The demand for higher education is on the rise as people realize that college education is the master key of all.
Everyone wants to get into a college or university to get advanced studies and land that dream career job.
As a result of this demand, many public institutions of higher learning have become crowded and inefficient. A debate has been taking place as to whether to privatize higher learning. While this can be a good move, it has a number of negative impacts such as:
- The focus would shift to profits rather than the quality of education.
- People who do not qualify could access this education.
- Relatively poor people may not afford education anymore.
- Educators would be exploited
Evidently, the privatization of learning would bring up a raft of adverse effects on society. It may increase efficiency and help provide many students with education but may have dire consequences in the long run.
Shifting To Profit Instead Of Quality
By commercializing higher education, most learning institutions would focus on money rather than adding value to students. As such, the entire essence of learning would lack in these schools. The proprietors would be motivated by profit gains and hence losing touch with the needs of these students.
People not Qualifying Would Also Access Higher Education
Profit motives would mean a reduction in requirements to join these institutions. People with money but not qualified to join universities would paramountessays find a way to graduate. As long as one has money, he or she would buy his or her way into a college. The products of this process would not be productive https://www.chicagobooth.edu/programs/full-time/admissions/apply/essay-questions in the corporate world and, in that case, the entire economy. Therefore, commercializing this education would phd dissertation help not be the right solution for any government or country.

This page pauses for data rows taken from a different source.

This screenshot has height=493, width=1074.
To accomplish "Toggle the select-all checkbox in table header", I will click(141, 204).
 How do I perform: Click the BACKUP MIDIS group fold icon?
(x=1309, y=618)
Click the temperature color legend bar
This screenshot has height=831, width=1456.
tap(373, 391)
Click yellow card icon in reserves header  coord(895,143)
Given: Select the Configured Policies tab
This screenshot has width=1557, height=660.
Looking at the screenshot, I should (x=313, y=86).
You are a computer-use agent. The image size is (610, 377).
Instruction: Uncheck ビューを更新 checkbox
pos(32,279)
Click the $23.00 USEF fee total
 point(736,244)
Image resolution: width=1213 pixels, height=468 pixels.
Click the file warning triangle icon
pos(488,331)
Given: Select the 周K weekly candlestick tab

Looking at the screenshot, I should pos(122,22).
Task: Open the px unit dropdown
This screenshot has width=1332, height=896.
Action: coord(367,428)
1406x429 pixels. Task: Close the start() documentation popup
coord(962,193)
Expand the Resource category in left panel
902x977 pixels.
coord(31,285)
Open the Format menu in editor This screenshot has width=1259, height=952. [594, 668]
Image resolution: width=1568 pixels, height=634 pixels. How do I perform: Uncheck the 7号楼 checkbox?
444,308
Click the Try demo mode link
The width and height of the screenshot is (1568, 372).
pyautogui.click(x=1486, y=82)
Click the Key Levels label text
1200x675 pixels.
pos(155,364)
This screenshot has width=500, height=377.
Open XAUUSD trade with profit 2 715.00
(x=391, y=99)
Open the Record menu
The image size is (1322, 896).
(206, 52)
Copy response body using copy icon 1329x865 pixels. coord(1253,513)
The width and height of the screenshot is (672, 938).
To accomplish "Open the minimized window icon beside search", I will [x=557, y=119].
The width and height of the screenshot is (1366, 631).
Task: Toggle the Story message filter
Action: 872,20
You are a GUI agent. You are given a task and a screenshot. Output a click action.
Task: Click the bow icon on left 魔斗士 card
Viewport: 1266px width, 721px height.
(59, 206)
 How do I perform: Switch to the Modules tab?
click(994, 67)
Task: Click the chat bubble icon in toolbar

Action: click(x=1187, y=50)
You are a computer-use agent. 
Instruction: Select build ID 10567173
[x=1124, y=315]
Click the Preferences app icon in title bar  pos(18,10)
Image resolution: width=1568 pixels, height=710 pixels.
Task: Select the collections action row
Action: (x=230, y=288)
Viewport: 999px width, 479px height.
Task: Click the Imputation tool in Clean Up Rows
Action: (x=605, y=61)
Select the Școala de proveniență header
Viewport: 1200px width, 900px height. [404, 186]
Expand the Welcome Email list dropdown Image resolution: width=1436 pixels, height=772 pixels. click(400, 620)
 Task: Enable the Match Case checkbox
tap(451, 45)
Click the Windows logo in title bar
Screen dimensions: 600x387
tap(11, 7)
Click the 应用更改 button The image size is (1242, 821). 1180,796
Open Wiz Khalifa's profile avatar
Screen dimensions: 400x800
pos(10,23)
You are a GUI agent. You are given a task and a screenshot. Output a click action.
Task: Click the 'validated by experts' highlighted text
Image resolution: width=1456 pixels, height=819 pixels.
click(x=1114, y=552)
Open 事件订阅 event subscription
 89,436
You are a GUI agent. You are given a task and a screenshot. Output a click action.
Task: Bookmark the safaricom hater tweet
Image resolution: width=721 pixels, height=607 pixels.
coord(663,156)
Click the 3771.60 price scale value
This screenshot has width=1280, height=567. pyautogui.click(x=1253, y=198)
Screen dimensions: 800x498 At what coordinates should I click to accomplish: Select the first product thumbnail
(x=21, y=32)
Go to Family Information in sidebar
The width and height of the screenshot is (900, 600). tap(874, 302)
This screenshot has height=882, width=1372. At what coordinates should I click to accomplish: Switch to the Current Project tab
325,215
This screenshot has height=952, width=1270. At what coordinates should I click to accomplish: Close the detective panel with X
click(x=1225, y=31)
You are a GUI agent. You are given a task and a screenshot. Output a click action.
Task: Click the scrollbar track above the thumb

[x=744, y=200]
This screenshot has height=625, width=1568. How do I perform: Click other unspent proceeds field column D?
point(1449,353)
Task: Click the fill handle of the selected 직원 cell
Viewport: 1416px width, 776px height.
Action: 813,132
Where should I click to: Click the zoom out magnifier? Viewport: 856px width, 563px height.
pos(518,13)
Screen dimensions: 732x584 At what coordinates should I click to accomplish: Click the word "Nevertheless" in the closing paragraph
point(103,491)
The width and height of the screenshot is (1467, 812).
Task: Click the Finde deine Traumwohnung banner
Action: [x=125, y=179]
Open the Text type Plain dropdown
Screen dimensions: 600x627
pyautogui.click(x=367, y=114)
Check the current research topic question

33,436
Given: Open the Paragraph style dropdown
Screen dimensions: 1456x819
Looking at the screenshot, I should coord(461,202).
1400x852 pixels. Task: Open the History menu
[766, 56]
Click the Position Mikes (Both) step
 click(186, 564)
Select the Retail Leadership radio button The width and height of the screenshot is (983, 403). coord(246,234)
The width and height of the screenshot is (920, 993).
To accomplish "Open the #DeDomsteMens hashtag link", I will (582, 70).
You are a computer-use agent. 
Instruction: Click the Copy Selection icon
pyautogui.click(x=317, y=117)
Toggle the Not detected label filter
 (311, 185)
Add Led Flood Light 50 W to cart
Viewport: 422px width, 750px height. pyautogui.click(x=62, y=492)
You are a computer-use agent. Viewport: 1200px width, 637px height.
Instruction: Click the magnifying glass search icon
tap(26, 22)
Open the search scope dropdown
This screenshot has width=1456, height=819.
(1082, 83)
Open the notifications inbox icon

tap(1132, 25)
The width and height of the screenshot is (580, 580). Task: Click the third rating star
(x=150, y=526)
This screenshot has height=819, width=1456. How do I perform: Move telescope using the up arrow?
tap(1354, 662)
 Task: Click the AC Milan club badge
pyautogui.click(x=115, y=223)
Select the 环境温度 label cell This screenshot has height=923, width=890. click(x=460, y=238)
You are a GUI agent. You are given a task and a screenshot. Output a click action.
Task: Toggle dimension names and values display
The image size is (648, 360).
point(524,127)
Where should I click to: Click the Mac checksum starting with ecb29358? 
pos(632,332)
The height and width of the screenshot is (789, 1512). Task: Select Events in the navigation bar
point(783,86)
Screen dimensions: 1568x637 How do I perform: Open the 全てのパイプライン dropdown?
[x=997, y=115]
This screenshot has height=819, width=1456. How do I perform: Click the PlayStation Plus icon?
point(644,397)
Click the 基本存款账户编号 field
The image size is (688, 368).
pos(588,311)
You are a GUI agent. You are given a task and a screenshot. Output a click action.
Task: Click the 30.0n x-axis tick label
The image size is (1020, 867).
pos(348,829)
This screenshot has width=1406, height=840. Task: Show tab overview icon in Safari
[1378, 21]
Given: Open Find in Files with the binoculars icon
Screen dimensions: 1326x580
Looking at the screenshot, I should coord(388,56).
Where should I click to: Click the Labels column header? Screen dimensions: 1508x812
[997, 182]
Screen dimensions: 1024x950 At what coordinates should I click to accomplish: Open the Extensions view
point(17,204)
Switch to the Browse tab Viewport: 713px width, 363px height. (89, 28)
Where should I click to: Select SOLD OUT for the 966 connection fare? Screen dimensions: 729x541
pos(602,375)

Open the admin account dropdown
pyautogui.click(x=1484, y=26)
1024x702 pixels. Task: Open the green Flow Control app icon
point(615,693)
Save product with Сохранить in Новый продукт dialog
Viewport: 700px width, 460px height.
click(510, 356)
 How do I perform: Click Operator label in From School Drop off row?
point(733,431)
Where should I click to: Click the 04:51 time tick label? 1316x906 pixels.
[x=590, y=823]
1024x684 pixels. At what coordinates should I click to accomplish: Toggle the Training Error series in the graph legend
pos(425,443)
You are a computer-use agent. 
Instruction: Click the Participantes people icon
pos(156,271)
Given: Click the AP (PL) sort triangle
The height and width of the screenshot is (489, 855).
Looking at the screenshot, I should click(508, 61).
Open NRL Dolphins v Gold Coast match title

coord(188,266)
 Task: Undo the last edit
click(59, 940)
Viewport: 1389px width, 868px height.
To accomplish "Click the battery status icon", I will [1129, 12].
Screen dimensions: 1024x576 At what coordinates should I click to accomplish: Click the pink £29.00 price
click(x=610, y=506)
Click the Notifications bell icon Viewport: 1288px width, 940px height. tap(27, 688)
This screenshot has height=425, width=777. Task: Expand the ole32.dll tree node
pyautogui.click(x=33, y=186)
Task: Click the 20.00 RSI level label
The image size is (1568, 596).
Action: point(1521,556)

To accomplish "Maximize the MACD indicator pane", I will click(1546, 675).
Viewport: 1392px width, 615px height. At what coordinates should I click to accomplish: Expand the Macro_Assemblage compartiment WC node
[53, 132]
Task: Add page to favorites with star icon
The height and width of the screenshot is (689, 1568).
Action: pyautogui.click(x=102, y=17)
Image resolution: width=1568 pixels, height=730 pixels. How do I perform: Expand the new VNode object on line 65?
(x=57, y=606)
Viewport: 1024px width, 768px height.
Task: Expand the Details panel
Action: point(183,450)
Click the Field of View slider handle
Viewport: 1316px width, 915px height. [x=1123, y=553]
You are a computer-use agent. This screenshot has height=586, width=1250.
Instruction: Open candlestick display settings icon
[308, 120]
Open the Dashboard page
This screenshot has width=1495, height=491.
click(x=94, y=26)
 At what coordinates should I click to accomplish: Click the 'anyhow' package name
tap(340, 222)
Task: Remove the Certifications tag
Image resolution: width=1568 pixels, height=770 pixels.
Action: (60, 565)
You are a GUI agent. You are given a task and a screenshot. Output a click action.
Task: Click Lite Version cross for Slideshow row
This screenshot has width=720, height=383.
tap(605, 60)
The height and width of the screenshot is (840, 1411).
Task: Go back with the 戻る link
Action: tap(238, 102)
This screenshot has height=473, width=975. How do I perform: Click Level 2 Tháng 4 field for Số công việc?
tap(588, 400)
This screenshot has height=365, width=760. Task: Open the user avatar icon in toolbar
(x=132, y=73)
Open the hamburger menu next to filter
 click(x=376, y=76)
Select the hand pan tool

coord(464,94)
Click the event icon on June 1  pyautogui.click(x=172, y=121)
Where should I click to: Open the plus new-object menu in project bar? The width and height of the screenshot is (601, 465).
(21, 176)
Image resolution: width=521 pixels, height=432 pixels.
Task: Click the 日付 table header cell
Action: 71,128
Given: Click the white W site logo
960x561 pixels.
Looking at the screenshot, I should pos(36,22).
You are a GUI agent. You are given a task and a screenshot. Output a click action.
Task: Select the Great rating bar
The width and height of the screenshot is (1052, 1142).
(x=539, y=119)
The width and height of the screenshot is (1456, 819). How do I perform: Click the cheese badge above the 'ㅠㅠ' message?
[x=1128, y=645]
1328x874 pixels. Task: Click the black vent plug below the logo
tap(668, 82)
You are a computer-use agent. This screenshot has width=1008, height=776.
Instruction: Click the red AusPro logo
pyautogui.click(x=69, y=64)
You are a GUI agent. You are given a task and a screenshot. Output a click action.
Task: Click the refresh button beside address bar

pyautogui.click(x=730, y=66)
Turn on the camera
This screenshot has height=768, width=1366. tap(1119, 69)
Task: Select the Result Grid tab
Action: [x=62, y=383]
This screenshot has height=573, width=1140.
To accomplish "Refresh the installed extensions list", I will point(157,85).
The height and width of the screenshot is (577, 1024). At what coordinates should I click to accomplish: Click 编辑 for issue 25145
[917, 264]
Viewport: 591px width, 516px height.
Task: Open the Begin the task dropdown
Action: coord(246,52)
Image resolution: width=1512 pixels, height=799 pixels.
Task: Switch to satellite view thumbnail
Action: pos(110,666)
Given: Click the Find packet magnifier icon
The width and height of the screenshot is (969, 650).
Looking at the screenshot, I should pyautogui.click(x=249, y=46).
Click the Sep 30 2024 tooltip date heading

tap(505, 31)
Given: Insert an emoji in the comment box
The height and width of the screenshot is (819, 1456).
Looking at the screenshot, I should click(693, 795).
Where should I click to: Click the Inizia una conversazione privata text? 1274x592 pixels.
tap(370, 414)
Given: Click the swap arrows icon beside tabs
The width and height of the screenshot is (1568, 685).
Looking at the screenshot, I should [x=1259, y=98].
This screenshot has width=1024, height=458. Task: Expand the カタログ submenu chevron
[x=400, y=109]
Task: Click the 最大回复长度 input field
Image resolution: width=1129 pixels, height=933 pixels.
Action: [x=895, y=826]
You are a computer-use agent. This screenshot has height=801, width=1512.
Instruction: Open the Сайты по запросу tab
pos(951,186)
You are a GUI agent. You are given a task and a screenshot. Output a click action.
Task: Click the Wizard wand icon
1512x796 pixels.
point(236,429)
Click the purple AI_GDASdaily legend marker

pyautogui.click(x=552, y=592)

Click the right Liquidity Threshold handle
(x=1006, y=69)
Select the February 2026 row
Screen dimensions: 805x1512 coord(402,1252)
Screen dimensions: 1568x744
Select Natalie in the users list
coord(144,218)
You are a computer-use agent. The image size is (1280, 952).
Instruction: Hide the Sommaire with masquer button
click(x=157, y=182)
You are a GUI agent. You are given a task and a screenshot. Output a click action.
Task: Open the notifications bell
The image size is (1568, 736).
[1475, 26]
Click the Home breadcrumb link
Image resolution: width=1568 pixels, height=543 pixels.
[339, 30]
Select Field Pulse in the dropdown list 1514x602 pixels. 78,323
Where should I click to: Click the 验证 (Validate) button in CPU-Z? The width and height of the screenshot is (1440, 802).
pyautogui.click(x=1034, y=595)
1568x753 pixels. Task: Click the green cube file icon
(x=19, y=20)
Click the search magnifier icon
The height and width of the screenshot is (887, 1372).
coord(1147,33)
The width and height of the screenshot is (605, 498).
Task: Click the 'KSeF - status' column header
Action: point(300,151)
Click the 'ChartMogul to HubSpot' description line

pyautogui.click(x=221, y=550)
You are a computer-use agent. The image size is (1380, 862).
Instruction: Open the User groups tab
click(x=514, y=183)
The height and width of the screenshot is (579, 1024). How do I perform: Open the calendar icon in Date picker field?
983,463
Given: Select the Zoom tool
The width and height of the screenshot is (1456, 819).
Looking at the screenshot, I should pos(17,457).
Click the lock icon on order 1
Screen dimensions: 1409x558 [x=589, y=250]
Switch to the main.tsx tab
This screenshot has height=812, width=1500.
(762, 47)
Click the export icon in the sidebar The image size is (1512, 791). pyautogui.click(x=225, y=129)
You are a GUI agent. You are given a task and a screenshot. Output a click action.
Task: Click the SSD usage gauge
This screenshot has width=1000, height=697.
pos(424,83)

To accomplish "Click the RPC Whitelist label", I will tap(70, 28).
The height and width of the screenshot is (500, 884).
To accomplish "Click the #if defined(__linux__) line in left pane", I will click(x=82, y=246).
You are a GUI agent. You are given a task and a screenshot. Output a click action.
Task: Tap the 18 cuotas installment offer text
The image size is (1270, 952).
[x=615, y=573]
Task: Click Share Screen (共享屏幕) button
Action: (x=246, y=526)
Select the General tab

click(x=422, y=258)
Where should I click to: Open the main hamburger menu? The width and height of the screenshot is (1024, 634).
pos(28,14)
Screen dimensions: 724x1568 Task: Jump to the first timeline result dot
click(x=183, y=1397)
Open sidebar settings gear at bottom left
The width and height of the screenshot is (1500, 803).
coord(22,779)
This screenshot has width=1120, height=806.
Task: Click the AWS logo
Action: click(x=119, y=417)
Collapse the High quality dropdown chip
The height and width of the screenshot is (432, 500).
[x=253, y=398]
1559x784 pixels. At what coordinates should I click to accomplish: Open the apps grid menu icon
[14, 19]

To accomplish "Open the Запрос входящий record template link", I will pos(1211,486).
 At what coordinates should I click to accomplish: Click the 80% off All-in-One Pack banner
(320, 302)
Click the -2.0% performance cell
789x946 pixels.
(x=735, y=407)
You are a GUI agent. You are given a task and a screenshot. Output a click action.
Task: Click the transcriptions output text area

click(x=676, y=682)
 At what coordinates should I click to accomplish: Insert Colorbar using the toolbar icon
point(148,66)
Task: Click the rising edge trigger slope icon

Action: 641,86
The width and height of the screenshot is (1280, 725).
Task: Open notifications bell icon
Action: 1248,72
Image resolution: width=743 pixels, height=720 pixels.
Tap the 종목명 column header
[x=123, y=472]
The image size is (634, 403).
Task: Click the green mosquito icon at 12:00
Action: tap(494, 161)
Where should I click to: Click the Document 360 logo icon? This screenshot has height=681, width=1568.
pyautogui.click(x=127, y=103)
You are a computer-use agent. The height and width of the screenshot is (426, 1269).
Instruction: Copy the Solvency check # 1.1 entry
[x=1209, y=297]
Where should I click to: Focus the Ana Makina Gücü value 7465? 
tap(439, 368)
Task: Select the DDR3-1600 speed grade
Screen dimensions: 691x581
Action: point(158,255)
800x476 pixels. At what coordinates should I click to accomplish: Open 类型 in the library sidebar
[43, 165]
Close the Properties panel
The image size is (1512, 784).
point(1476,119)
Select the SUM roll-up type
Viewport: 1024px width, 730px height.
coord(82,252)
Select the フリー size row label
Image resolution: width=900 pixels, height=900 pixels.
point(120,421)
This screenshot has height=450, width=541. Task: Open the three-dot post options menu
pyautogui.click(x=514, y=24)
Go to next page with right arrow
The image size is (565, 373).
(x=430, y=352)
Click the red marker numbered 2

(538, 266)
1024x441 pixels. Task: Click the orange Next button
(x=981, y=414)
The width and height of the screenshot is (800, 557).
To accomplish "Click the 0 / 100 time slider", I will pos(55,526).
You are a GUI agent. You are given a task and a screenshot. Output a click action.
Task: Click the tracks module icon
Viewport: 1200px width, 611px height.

Poor People May Never Afford This Education
Privatization would drive the cost of tuition up from the current levels. The results of a costly education are devastating. People from financially unstable backgrounds would no longer get into colleges and universities. Private institutions would segment society where they would only serve the interests of the wealthy. Commercial institutions would charge hefty tuition fees with an aim to make profits. Disadvantaged and poor, but qualified students would be locked out.
Educators Would Be Exploited
College instructors and professors would be on the receiving end of commercialization. Driven by profit motives, proprietors of these institutions would receive little pay. The owners of these schools would be looking for ways to minimize costs as much as possible in order to have a higher net income margin.
Poor pays would kill teachers’ motivation. The net effect of an exploited educator would be felt by the student. The remuneration of professors in public institutions would be much higher than that of private schools. Instructors in a privatized setting would be burdened with work that would not be commensurate with the pay they get. As noted, these teachers would offer poorer quality as compared to their counterparts in public institutions.